> _Task details_:
Could you restate word for word only the lines below from the one holding "The image size" to the one holding "Given: Open the shoe image under 品类券", inclusive, and leave out the pictures?

(Collected data)
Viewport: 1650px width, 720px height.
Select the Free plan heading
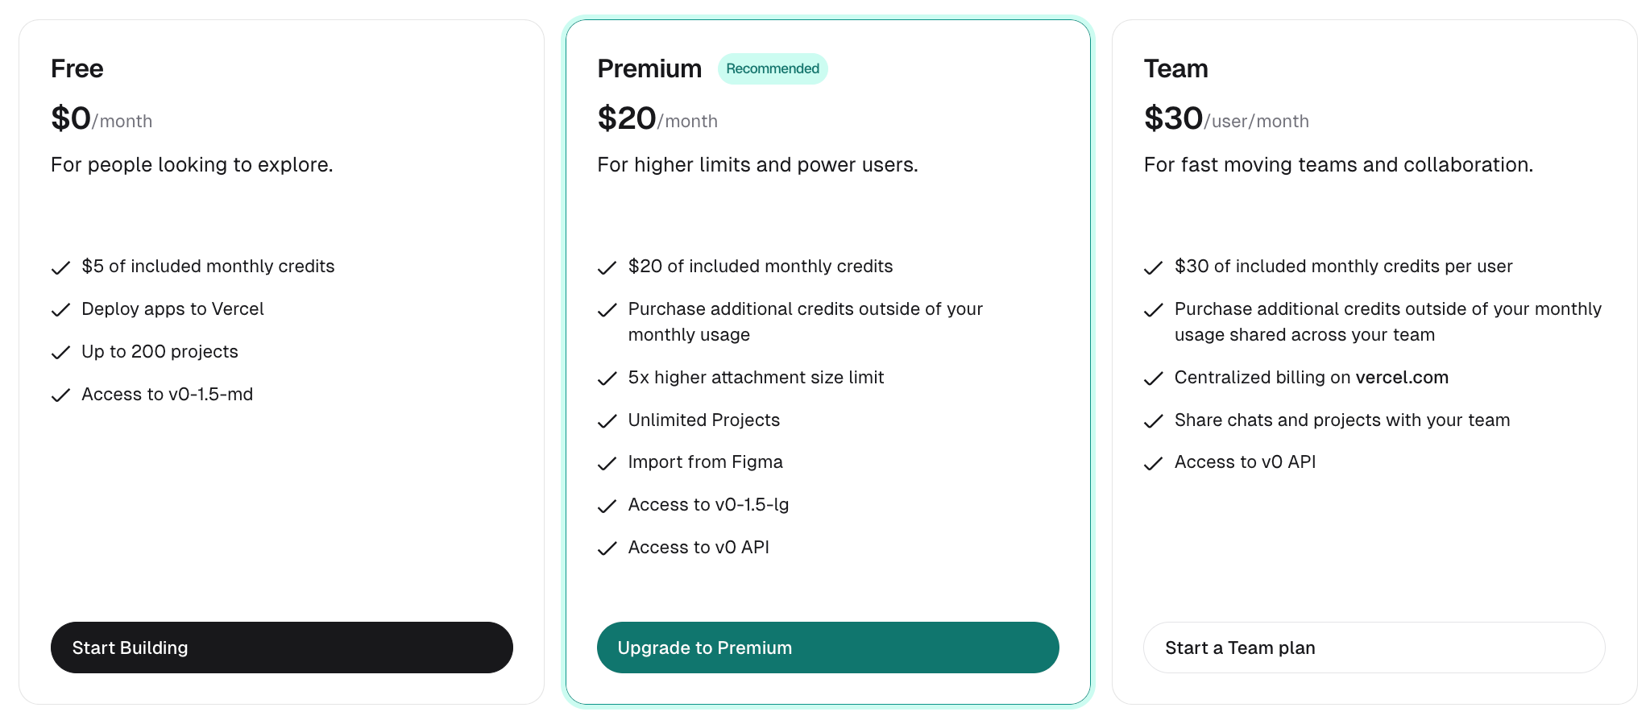[x=77, y=69]
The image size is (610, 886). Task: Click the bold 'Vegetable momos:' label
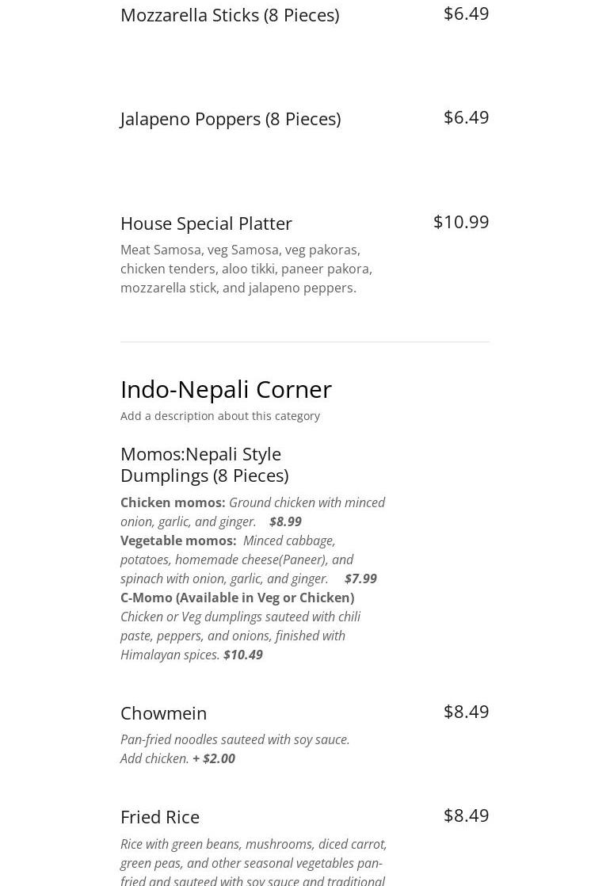coord(178,540)

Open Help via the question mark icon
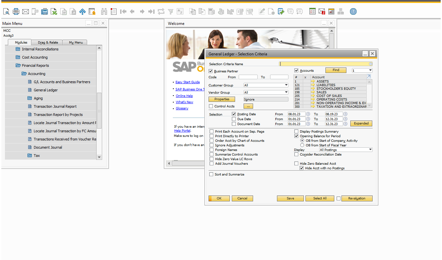353,12
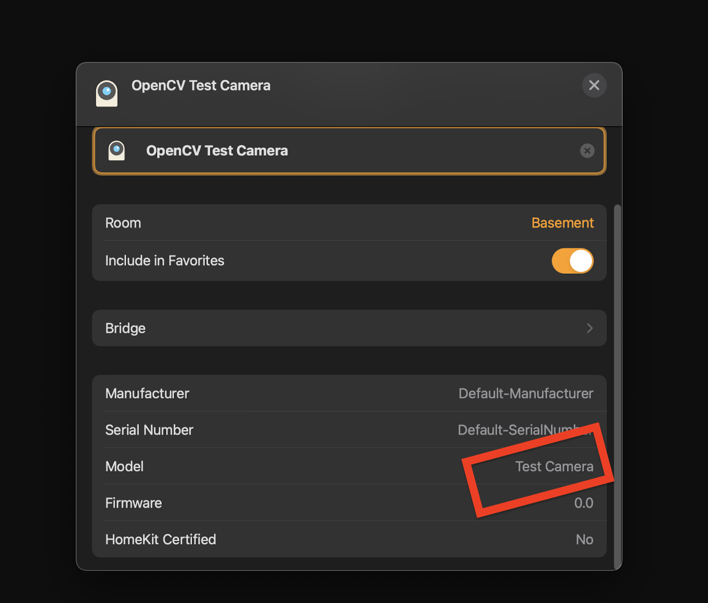
Task: Click the chevron next to Bridge
Action: point(589,328)
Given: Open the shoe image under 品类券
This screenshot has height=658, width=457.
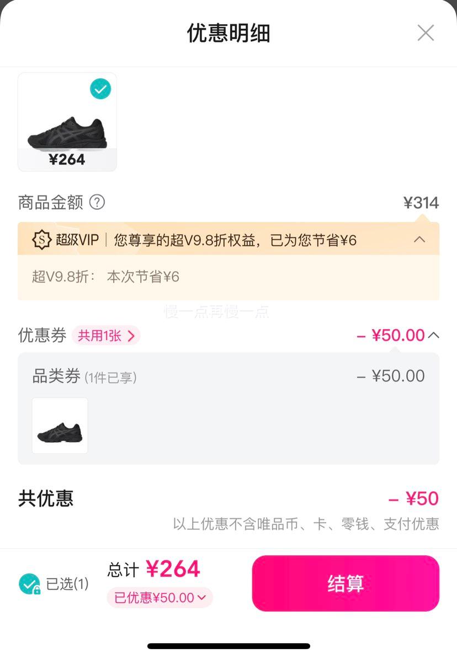Looking at the screenshot, I should click(60, 426).
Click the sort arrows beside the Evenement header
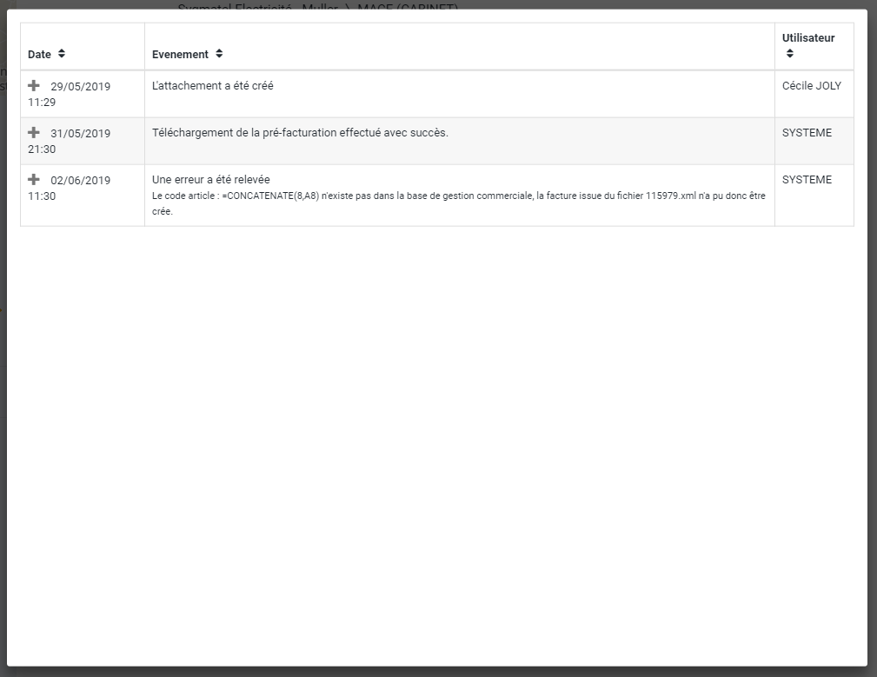 point(219,54)
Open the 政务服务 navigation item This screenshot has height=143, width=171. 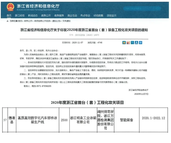pyautogui.click(x=59, y=15)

> _Answer below_:
The image size is (610, 886). Task: Click the bold 'Vegetable momos:' label
coord(178,540)

Open Help via the question mark icon
353,12
Task: Click the chevron next to Bridge
Action: point(589,328)
Given: Open the shoe image under 品类券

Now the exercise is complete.